- [The problem]
Your copy starts at the line containing "Image resolution: width=716" and ends at the last line below. Copy exactly, without pictures.

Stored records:
· · · · ·

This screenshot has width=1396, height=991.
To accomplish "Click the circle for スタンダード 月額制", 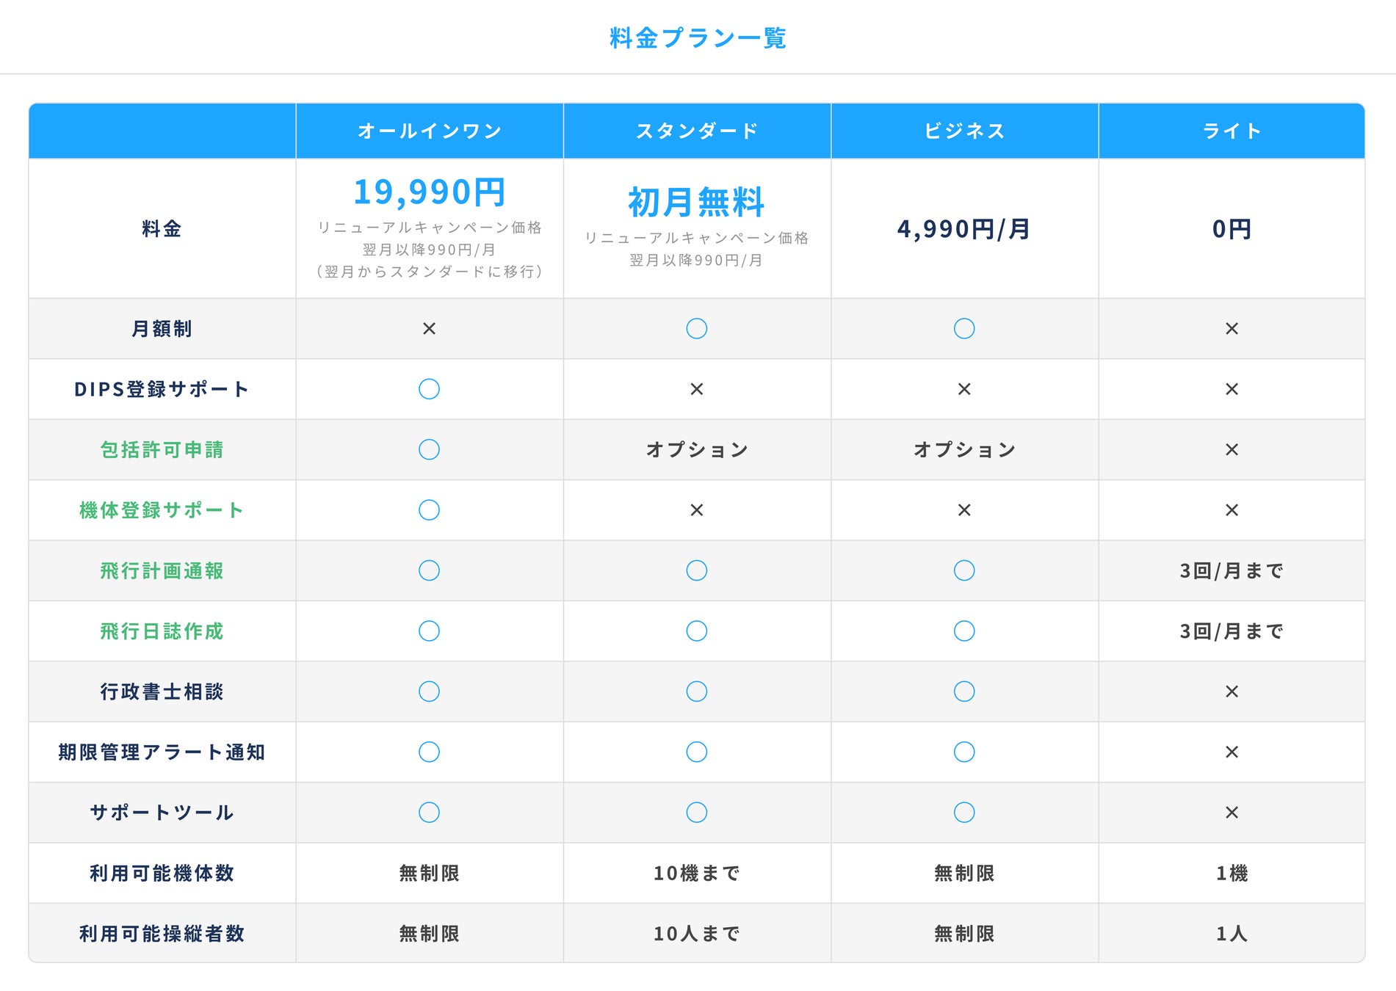I will click(696, 329).
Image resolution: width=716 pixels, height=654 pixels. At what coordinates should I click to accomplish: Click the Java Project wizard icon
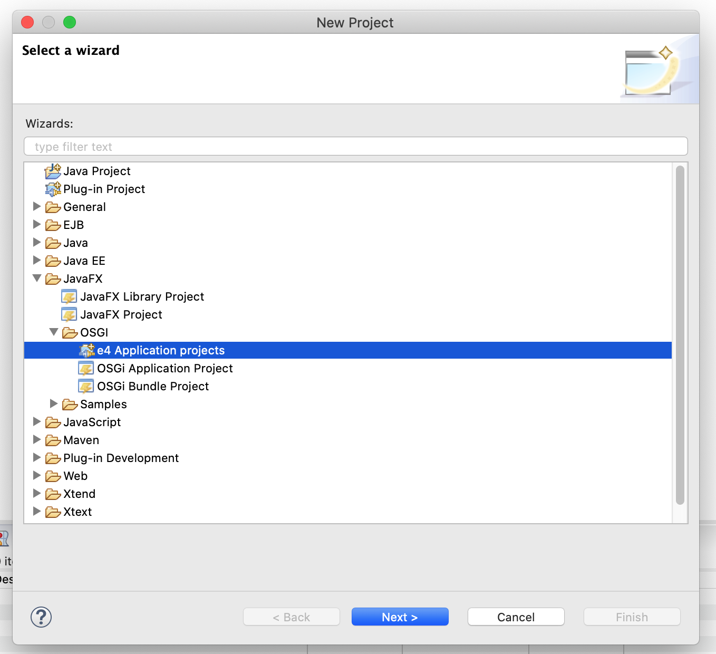(53, 171)
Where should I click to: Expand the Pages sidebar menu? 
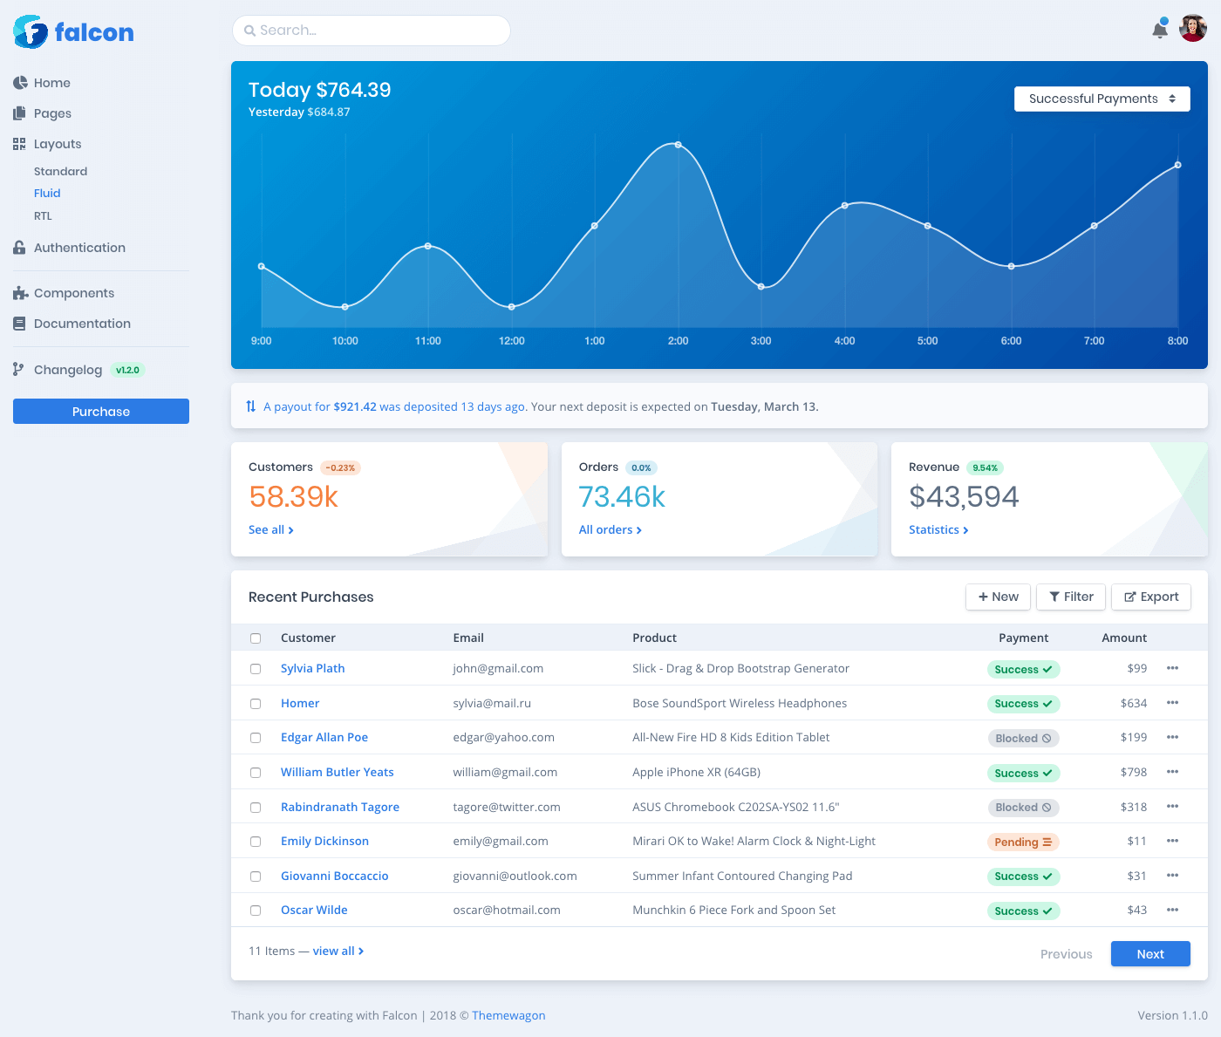52,113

· · · · ·

- [Your solution]
Image resolution: width=716 pixels, height=654 pixels. At what coordinates should I click to accomplish: Click the Java Project wizard icon
(53, 171)
Where should I click to: Expand the Pages sidebar menu? 
52,113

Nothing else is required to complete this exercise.